Os bondes estão de volta. Não no formato antigo, que só sobreviveu em Santa Tereza. Eles ressuscitaram na forma moderna, futurista, do VLT, ou Veículo Leve sobre Trilhos. Ecológico e eficiente esse meio de transporte nunca deixou de ser usado nas principais metrópoles da Europa. O bonde, assim como seu sucessor, o VLT, é movido à eletricidade, não polui o ambiente, é seguro e confortável. Coisa que não se pode afirmar em relação a maior parte da frota de ônibus urbanos do Rio de Janeiro.
Este que vos escreve tem idade suficiente para ter andado nos bondes antigos, aqueles que acabaram aí por volta da década de 1960. Os carros de madeira eram abertos dos lados, o que era ótimo nos dias quentes do verão, mas péssimo no inverno. O trocador andava pelo lado de fora, no chamado estribo e as composições, de dois vagões, aceleravam e paravam muito suavemente. Não tinha essas arrancadas e paradas bruscas dos ônibus que deixam os idosos com dores nas costas.

# Exercício proposto A
Diga se cada frase combina com o texto sobre os bondes, respondendo sim ou não e citando as palavras do texto que decidem: (i) O bonde no formato antigo só ficou em Santa Tereza. (ii) Os bondes antigos acabaram por volta da década de 1980. (iii) Os carros de madeira eram fechados dos lados.
# Exercício proposto B
Repita, sem mudar nada, o trecho do texto sobre os bondes que começa em "Este que vos" e termina em "dores nas costas.".
# Exercício proposto C
Escreva o que vem em seguida no texto sobre os bondes, a partir do ponto em que ele para.

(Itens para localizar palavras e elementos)
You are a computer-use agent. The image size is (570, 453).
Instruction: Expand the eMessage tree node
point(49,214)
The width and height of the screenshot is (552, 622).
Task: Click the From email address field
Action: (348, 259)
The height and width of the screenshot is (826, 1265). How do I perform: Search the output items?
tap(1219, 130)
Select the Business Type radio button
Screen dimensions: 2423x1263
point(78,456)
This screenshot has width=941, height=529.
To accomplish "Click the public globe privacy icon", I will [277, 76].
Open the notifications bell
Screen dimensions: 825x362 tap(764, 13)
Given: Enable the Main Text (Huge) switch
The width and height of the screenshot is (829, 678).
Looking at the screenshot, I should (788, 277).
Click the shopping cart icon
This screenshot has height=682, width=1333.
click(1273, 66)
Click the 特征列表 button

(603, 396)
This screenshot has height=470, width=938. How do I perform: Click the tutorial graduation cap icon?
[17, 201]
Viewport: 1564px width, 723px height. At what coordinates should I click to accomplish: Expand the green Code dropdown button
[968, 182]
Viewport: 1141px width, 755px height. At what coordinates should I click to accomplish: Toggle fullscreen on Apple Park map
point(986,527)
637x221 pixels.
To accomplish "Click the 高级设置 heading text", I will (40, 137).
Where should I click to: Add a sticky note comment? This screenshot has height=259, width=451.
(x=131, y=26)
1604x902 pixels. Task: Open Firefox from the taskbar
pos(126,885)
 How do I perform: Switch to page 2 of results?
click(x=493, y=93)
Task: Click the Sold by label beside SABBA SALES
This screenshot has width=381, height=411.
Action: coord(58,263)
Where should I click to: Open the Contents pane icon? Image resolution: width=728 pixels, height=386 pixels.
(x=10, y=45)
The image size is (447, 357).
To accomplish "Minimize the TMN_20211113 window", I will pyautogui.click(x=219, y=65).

# Resposta da tarefa A
(i) Sim: "Não no formato antigo, que só sobreviveu em Santa Tereza."
(ii) Não: "aqueles que acabaram aí por volta da década de 1960"
(iii) Não: "Os carros de madeira eram abertos dos lados"

# Resposta da tarefa B
Este que vos escreve tem idade suficiente para ter andado nos bondes antigos, aqueles que acabaram aí por volta da década de 1960. Os carros de madeira eram abertos dos lados, o que era ótimo nos dias quentes do verão, mas péssimo no inverno. O trocador andava pelo lado de fora, no chamado estribo e as composições, de dois vagões, aceleravam e paravam muito suavemente. Não tinha essas arrancadas e paradas bruscas dos ônibus que deixam os idosos com dores nas costas.

# Resposta da tarefa C
Nas laterais do teto dos vagões havia umas propagandas de produtos típicos daquela época. Como o “rum creosotado” que incluía os versinhos: “Olhe ilustre passageiro, o belo tipo faceiro que se encontra ao seu lado. E, no entanto, acredite, quase morreu de bronquite, salvou-o o rum creosotado”. Tinha um outro remédio caseiro com a figura de um pescador carregando nas costas um enorme bacalhau. Era a emulsão de Scott que eu confesso que não lembro para o que servia. A memória é meio falha. Eu teria que viajar no tempo para conferir tudo isso.
O fim dos bondes foi decretado durante o regime militar. Diziam que era obsoleto e atravancava as ruas das cidades. No Rio de Janeiro o único bairro onde o bonde sobreviveu foi em Santa Tereza. Onde virou atração turística, como aconteceu com os bondes de San Francisco, nos Estados Unidos. Circularam durante décadas com apenas um acidente grave, provocado pela falta de manutenção adequada.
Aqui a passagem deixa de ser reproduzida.